**Job 1:** Reproduce verbatim the portion of the NMEA2000 forum thread below, everything from "tmcadam commented 7" down to "seeing the problem.".
**Job 2:** Carry the NMEA2000 forum thread below further, beginning immediately after its final sentence.

**Selected passage:**
* Start *

Some more questions:

There is an other bug in the code on NMEA2000_mcp.cpp line 105 should be: if (MaxCANReceiveFrames<2 ) MaxCANReceiveFrames=2;

But still I do not understand why TemperatureMonitor example works with my board Mega+own MCP2515. I noticed some strange effect, which I have to investigate: 130310 will be shown 3 times. Also other test device seem to have last message doubled.

tmcadam commented 7 years ago

I just checked the resistance on the bus and it looks fine. I am using a Mega and little CANBUS shields off Ebay, MCP2515 Controller, TJA1050 transceiver and 8MHz speed. The logs came from Listener on a Due with an MCP2562 chip which I made up following your circuit diagram. I have just tested with a similar board with 16Mhz chip and still seeing the problem.

I experimented a while back using the library with Atmega 328P boards, but strangely had the same issue with interrupt, although I thought that it was due to the ram being so close to the limit, and so it couldn't send the product information when the Garmin was requesting. When I switched to the Mega the problem was solved.

* End *

**Supplied material:**
* Start *

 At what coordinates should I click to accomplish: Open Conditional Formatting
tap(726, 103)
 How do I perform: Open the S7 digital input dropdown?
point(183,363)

* End *

**Task result 1:**
tmcadam commented 7 years ago

I just checked the resistance on the bus and it looks fine. I am using a Mega and little CANBUS shields off Ebay, MCP2515 Controller, TJA1050 transceiver and 8MHz speed. The logs came from Listener on a Due with an MCP2562 chip which I made up following your circuit diagram. I have just tested with a similar board with 16Mhz chip and still seeing the problem.

**Task result 2:**
As my device is just a simple sender I could probably get away without using interrupt at all and use mask and filter to just receive the PGN that are important for the network (address claim and iso request). Do you see a problem with this approach?

I will add the other code change and test.

ttlappalainen commented 7 years ago

It is not good to just leave obvious bug to the code, if it is possible to find.

C/C++ allows to calculate PI with single line code, but it is not very readable. Also the line 90 on NMEA2000_mcp.cpp was not clear enough even it is simple.

I finally could generate the error you had and so found error in logic on line 90. It is now updated on GitHub. And why I did not first had same error - since I used test version of TemperatureMonitor with interrupts disabled.

tmcadam commented 7 years ago

Wow, that's great, it's working really nice now. The Garmin is displaying reliably and I am not seeing the original issue of the RS485 being blocked when the bus is disconnected.

I am still getting some missed RS485 packets (1 in 100, which isn't effecting me too badly as my application can handle them), but it is definitely being caused by the NMEA2000 interrupt interfering slightly with the serial communication interrupts. I have a fix already and am seeing no serial interference at all now (0 in 15,000+ packets).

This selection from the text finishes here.